_Written request_: Lay out the items below as a Markdown table with the columns Row and Line, starting from the line with "Task: Select the" up to and including the line with "[x=477, y=884]". Skip blank lines, and give only those lines.
'''
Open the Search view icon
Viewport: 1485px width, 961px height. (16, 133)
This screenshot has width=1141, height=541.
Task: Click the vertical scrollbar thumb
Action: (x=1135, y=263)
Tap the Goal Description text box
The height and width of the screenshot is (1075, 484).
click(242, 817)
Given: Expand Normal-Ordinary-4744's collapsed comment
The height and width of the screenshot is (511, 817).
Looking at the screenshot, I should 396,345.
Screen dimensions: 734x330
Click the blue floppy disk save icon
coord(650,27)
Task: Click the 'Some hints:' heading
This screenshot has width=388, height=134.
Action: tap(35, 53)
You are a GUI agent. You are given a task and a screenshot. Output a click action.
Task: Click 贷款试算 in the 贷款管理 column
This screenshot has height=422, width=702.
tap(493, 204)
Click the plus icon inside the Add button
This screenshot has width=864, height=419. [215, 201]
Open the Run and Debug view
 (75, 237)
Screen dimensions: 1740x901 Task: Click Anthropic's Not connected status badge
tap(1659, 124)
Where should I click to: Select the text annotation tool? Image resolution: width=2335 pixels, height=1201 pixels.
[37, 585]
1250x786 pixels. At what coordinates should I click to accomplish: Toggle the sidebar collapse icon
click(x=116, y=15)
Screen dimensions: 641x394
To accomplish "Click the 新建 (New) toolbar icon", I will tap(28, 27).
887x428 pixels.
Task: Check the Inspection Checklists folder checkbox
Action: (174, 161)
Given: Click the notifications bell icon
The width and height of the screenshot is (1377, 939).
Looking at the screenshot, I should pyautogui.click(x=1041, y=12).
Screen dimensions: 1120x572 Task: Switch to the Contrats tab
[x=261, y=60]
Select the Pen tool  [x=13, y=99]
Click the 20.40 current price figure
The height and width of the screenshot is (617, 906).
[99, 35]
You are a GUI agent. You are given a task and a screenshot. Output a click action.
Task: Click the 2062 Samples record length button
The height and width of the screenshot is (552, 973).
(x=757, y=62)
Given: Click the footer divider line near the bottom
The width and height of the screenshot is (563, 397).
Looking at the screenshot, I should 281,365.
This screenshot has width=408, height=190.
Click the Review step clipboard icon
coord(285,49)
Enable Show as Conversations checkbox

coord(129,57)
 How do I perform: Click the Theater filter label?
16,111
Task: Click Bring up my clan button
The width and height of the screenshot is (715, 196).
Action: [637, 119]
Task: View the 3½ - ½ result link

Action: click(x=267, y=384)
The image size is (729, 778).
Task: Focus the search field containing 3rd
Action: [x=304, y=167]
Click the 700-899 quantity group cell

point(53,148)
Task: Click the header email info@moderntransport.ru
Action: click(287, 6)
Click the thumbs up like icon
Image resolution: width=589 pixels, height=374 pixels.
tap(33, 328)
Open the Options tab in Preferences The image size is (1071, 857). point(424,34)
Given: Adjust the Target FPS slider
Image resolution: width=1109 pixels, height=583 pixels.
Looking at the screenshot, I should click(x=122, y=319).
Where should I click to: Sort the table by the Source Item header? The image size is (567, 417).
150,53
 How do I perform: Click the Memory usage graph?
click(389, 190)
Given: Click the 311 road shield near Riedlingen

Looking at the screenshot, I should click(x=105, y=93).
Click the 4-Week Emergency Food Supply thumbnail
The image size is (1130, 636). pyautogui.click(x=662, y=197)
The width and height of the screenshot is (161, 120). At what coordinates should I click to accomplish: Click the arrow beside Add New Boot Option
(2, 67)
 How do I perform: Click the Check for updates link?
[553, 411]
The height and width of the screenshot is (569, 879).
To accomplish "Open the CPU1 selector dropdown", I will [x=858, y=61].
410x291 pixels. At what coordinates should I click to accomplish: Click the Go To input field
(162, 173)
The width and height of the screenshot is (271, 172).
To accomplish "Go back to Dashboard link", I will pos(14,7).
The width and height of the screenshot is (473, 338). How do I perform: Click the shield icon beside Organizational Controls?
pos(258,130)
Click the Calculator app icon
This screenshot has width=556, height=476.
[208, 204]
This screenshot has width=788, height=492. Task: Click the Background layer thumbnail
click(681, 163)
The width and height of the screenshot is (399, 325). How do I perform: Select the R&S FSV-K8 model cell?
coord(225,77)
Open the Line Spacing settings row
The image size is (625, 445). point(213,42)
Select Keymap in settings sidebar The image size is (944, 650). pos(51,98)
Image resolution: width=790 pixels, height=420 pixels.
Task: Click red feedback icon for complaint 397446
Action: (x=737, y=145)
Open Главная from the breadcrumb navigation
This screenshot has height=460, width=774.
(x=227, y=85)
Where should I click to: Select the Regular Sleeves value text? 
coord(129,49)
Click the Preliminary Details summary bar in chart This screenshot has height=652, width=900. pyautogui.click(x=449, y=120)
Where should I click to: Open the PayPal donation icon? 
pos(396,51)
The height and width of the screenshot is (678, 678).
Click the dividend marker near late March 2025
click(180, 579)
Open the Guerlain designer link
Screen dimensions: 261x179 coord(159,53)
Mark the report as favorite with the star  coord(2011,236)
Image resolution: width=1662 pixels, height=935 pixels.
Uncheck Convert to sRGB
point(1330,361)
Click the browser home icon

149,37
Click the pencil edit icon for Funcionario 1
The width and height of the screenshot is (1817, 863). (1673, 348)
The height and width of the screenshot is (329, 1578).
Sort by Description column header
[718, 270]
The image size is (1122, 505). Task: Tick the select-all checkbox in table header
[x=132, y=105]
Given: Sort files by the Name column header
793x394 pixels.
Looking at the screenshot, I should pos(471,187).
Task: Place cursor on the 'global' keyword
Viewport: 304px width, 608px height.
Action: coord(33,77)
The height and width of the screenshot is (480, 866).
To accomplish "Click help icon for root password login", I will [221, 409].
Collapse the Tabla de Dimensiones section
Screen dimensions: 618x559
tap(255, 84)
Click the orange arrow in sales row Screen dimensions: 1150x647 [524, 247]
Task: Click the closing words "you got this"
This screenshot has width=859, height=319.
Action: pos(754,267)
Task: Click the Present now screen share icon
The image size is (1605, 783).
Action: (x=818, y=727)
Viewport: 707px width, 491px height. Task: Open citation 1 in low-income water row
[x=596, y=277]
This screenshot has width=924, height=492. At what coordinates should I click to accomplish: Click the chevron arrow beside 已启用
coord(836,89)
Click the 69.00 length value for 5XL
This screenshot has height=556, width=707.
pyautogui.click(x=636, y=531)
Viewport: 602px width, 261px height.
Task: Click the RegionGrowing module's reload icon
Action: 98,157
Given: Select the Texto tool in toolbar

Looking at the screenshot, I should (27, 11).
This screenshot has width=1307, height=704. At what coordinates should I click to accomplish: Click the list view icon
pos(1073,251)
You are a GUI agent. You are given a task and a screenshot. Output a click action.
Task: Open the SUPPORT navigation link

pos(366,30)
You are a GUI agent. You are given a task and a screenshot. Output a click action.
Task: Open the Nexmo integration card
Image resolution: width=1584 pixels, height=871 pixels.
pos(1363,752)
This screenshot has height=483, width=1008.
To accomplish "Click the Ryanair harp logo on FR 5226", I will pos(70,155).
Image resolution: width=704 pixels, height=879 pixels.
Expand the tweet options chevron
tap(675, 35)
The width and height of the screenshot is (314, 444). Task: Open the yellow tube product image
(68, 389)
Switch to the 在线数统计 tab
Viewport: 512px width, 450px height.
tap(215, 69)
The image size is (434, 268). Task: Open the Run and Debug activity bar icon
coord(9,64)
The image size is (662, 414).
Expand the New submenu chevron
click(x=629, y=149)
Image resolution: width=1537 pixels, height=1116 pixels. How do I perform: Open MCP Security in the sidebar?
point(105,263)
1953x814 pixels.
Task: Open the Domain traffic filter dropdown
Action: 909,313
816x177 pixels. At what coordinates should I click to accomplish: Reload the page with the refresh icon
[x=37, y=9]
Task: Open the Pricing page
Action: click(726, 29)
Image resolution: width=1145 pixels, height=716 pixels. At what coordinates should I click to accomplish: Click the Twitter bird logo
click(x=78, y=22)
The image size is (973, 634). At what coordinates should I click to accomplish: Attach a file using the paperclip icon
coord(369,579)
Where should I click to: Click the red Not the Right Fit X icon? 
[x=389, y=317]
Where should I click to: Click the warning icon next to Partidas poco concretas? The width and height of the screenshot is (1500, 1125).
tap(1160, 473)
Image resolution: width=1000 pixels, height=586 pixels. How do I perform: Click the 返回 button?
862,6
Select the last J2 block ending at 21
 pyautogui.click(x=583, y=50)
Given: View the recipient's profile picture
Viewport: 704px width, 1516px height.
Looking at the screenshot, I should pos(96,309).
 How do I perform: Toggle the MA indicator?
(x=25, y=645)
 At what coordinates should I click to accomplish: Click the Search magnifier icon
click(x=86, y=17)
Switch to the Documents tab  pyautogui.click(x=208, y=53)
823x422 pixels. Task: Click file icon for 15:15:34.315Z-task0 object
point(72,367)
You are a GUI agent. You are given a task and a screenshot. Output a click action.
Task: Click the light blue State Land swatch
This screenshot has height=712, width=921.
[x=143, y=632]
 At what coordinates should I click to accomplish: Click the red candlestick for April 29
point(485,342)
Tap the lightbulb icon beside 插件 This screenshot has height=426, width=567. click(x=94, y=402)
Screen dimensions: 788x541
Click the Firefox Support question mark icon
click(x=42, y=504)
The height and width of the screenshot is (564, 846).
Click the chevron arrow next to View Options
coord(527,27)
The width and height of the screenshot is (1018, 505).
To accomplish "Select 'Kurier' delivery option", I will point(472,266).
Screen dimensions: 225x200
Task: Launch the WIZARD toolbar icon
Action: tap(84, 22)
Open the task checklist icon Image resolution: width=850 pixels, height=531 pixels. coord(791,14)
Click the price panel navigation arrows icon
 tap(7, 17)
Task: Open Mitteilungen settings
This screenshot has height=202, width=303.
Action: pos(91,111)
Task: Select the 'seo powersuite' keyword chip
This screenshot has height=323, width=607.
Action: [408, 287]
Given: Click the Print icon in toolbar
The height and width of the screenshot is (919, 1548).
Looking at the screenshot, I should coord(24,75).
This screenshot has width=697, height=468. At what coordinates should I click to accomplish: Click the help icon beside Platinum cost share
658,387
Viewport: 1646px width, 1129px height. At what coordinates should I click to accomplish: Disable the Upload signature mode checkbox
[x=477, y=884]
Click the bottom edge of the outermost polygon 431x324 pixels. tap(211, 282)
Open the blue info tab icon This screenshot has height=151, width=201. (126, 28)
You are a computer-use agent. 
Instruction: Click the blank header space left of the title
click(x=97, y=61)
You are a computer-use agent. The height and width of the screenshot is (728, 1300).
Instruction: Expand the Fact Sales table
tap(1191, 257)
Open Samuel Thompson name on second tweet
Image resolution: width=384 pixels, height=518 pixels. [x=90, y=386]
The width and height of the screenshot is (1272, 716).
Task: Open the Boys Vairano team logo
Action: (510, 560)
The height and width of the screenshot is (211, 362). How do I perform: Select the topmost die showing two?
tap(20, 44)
'''
_Answer for this exercise_:
| Row | Line |
|---|---|
| 1 | Task: Select the 'seo powersuite' keyword chip |
| 2 | This screenshot has height=323, width=607. |
| 3 | Action: [408, 287] |
| 4 | Given: Click the Print icon in toolbar |
| 5 | The height and width of the screenshot is (919, 1548). |
| 6 | Looking at the screenshot, I should coord(24,75). |
| 7 | This screenshot has width=697, height=468. At what coordinates should I click to accomplish: Click the help icon beside Platinum cost share |
| 8 | 658,387 |
| 9 | Viewport: 1646px width, 1129px height. At what coordinates should I click to accomplish: Disable the Upload signature mode checkbox |
| 10 | [x=477, y=884] |